For this claim, there appears to be extremely little by way of actual evidence. In deed, it seems only the claims of Ion Mihai Pacepa in the linked essay, and an interview, are ever referenced as sources for this claim.
In the interview, Pacepa actually admits he was not even directly involved in the alleged events, but states that he was told of this by Aleksandr Sakharovsky (now deceased) years back.
I was not involved in the creation of Liberation Theology per se. From Sakharovsky I learned, however, that in 1968 the KGB-created Christian Peace Conference, supported by the world-wide World Peace Council, was able to manoeuvre a group of leftist South American bishops into holding a Conference of Latin American Bishops at Medellin, Colombia. The Conference’s official task was to ameliorate poverty. Its undeclared goal was to recognise a new religious movement encouraging the poor to rebel against the ‘institutionalised violence of poverty’, and to recommend the new movement to the World Council of Churches for official approval.

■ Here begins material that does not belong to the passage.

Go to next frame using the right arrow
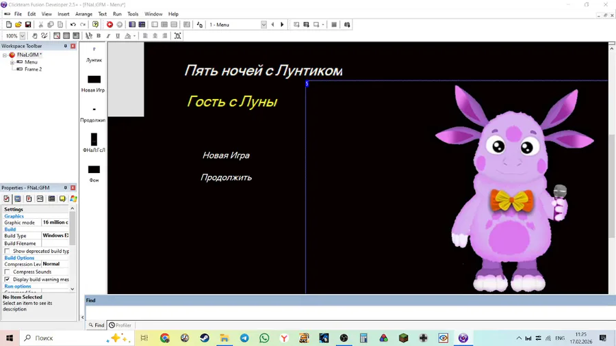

Basically, this leaves us with a single person alleging a second-hand claim, without any known documents or living people involved to back it up.
Though the evidence for this already seems weak, there are some who have refuted it further.
The Wikipedia page cites an article by Damian Thompson, pointing out some ambiguity.
Communist era general of Romania's secret police, Ion Mihai Pacepa, claims that KGB created liberation theology. According to Damian Thompson this is not certain even though liberation theology is a quasi-Marxist movement and advantageous to Moscow, as it did not condemn even Brezhnev era atrocities.
An article on Crux also suggests that Pacepa is perhaps overstating the possible amount of KGB involvement, if there was any. It also cites one scholar as stating these claims are just a "conspiracy theory".
Most experts on Latin American religion believe the forces underlying both liberation theology and the expansion of Evangelical and Pentecostal Christianity were largely home-grown. Samuel Escobar, a Peru-based Protestant scholar on missionary work, calls claims that Latin America’s religious trends are a result of foreign influence a “conspiracy theory.”
There is also a very blunt post on Huffington Post by Kerry Walters challenging Pacepa's credibility.
Pacepa defected in 1978 and has been feeding conspiracy stories to the U.S. ever since, including the claim that the KGB, the Soviet intelligence apparatus, masterminded the 1963 assassination of President Kennedy.
This article goes on to point out discrepancies in the alleged timeline of events.
Liberation theology arose in the mid-1950s—before the supposed KGB program began—when priests in rightwing Latin American countries began preaching that the Church had a holy obligation to work for social and economic justice. They pointed out that the Jesus of the gospels privileged the poor and the downtrodden, and argued that the Church should do likewise.
They do concede this may have been something the KGB may have attempted in some way, but that it would be disingenuous to call the result the work of the KGB.
Did the KGB hope to manipulate priests, prelates, and laypersons who already embraced liberation theology? Probably. But this is a far cry from Pacepa’s claim that defenders of it were either willing pawns or unwitting dupes of a scheme cooked up in Moscow. Their embrace of the biblical values of love, compassion, nonviolence, and prayer were incompatible with Marx’s call for class warfare, much less Soviet totalitarianism.
It concludes that the main reason this claim is being propagated at all is because of ulterior agendas rather than a basis in hard evidence. Agendas such as discrediting Pope Francis, President Obama, or anyone else who happens to have some connect are some possible reasons I've seen suggested.